After days of enduring the screams of the dying while their bark melted away, after weeks of the brethren's fear permeating the wind, Daronwy relished the full moon. The white-blue light sprouted through the grove with silver-trimmed shadows. A cold wind nuzzled against the tree's bare twigs, coaxing Daronwy into a blissful, unaware sleep. And so when the intruders' rubber-shod feet cracked the fallen branches, Daronwy turned his full anger against them. He wove the coldness of the wind and the haunting power of the full moon with his hatred and the plaintive song of the dying. Daronwy hurled that dark magic toward the humans who stood on the broken plain of uprooted life that mere weeks ago had been part of his forest.

“Did you hear that?” Roland said.

Loren shivered. “No.”

“I never liked coming out here at night, man.”

“Dude, don't wuss out on me now.”

Another frigid wind rattled amidst the dead brethren in a chuckle of branch scratching on bark. Both of the human saplings stared at one another. Their fear transpired into the ether, ascending from their auras like a heavy, ice-burdened cloud. Daronwy wove that fear into his next spell as they shook their primitive bodies and marched toward the beasts of blade and steel. Daronwy's energy awakened the brethren.

Destroy them,
they said.

Hold for a moment. What do they have in mind?

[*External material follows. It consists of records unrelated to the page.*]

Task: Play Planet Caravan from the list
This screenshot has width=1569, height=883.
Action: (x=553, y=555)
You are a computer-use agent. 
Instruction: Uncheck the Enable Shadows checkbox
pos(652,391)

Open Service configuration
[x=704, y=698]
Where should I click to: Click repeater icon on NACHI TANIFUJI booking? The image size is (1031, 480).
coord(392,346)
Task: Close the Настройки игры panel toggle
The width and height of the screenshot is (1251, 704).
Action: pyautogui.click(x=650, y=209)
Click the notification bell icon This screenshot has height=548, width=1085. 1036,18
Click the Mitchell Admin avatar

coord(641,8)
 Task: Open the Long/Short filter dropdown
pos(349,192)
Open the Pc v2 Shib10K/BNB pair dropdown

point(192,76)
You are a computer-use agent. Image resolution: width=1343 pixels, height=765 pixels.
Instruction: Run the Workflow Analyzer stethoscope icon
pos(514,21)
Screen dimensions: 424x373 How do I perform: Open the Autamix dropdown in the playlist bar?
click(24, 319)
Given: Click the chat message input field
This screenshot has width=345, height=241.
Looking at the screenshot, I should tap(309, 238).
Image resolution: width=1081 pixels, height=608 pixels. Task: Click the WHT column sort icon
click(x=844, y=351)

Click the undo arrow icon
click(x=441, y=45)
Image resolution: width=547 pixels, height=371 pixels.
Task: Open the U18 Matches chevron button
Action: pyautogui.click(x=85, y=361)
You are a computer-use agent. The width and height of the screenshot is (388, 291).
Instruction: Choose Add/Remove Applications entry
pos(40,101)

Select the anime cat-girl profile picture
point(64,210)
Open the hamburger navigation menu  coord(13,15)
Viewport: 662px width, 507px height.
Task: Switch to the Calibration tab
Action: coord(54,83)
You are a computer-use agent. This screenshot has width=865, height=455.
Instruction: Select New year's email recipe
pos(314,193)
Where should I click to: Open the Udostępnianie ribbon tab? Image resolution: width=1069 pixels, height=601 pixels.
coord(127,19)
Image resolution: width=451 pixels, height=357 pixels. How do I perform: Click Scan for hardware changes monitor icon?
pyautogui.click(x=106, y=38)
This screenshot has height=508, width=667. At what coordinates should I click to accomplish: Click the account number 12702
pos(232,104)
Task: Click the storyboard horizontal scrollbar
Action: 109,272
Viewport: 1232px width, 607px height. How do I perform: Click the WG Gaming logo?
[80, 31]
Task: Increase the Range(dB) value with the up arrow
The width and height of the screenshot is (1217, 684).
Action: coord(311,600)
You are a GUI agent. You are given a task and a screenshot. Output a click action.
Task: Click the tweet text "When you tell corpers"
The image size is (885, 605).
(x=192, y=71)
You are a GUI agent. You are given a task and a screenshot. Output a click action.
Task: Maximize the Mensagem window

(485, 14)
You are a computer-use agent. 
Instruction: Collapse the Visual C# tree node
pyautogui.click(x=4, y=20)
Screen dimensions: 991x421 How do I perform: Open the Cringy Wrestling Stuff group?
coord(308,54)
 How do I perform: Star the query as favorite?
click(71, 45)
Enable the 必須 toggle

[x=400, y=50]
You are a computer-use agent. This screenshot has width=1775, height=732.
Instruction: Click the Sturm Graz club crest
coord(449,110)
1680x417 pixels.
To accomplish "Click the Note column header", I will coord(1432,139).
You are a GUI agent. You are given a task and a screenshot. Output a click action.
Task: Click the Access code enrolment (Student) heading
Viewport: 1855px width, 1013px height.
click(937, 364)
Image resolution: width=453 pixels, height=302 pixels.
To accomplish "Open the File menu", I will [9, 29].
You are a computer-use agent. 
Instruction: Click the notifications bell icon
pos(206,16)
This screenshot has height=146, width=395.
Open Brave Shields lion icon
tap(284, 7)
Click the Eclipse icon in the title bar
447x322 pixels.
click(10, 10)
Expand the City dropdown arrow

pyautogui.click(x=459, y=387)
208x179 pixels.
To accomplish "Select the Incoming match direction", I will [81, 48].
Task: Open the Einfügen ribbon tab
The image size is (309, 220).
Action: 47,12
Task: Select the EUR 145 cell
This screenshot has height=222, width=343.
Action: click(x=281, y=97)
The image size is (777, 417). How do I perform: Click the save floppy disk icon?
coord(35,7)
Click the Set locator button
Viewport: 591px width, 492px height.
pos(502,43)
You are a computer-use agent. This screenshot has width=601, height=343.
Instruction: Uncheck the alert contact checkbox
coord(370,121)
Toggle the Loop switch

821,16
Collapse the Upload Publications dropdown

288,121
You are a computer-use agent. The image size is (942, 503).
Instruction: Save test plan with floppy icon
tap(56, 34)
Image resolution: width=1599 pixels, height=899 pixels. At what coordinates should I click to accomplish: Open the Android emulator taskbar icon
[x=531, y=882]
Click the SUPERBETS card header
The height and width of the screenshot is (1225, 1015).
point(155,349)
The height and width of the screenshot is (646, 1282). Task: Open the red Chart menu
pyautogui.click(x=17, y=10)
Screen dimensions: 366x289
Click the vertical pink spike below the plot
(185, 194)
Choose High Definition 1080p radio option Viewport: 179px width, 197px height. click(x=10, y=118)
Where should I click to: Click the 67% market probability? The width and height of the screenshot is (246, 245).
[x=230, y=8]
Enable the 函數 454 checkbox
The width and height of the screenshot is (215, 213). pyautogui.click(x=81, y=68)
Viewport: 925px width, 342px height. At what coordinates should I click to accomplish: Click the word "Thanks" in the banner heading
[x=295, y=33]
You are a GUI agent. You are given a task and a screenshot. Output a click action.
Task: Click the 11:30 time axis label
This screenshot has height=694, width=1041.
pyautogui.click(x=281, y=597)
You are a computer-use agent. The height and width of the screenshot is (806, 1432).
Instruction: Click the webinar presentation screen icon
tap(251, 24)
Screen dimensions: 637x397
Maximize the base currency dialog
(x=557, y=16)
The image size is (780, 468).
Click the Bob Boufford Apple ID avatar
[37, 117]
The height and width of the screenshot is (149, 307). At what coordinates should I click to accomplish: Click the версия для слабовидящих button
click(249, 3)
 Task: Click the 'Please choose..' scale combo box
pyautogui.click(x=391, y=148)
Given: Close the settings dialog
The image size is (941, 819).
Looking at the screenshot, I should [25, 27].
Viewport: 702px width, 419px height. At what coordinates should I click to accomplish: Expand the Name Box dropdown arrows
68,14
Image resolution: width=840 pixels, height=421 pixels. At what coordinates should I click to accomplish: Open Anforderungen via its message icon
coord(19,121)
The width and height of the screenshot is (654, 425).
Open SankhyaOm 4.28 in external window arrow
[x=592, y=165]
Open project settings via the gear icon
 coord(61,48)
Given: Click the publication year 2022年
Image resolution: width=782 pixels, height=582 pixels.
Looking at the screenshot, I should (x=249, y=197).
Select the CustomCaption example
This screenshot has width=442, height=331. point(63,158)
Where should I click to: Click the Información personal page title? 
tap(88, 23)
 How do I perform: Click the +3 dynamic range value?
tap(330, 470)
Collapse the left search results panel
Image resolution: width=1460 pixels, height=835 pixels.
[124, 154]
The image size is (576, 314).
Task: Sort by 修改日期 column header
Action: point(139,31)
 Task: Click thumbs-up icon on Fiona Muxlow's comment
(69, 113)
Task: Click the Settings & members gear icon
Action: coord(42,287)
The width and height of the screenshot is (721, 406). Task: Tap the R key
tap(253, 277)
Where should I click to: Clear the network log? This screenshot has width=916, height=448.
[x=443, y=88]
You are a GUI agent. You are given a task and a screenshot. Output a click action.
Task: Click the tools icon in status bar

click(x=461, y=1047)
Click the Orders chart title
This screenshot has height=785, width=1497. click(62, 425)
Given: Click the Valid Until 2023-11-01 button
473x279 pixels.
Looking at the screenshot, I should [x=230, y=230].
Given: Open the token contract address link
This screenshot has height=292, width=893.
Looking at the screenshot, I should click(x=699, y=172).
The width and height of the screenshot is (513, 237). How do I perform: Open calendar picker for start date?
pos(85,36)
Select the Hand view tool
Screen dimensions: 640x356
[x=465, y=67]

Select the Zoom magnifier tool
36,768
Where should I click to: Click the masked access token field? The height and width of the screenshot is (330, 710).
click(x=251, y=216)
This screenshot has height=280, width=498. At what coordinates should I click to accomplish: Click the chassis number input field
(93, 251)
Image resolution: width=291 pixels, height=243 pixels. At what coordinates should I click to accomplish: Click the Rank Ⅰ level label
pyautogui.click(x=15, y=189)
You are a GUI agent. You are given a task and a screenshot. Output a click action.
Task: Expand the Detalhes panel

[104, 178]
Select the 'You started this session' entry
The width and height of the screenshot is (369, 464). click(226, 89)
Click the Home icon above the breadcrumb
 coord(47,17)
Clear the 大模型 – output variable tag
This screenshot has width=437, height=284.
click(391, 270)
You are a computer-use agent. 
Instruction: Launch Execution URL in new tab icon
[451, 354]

The trees watched, silent in the darkness, bringing a stillness to the night that only occurs before a storm. That storm was what Daronwy held back in his branches, awaiting one more short-sighted, short-lived decision before unleashing his full fury. The saplings clambered around the steel beasts, putting tubers into the pipes, gashing the beasts' rubber feet with their own steel. The brethren's fear abated. They laughed, relishing the destruction. At least this time, the saplings were inflicting their sadism on beasts of their own making, leaving Daronwy's charges safe. Another mind crackled through the emptiness. The saplings were not as alone as they thought. Daronwy recognized the mind of a predator in a lean season: cool, calculating, craving. The predator drove its own steel beast. It crept along the road, made ready to turn its bright eyes toward the saplings. They would be captured in that spotlight. Unaware, they laughed, pulling wires from within the guts of the destructive demons. The predator neared; Daronwy decided to help the saplings.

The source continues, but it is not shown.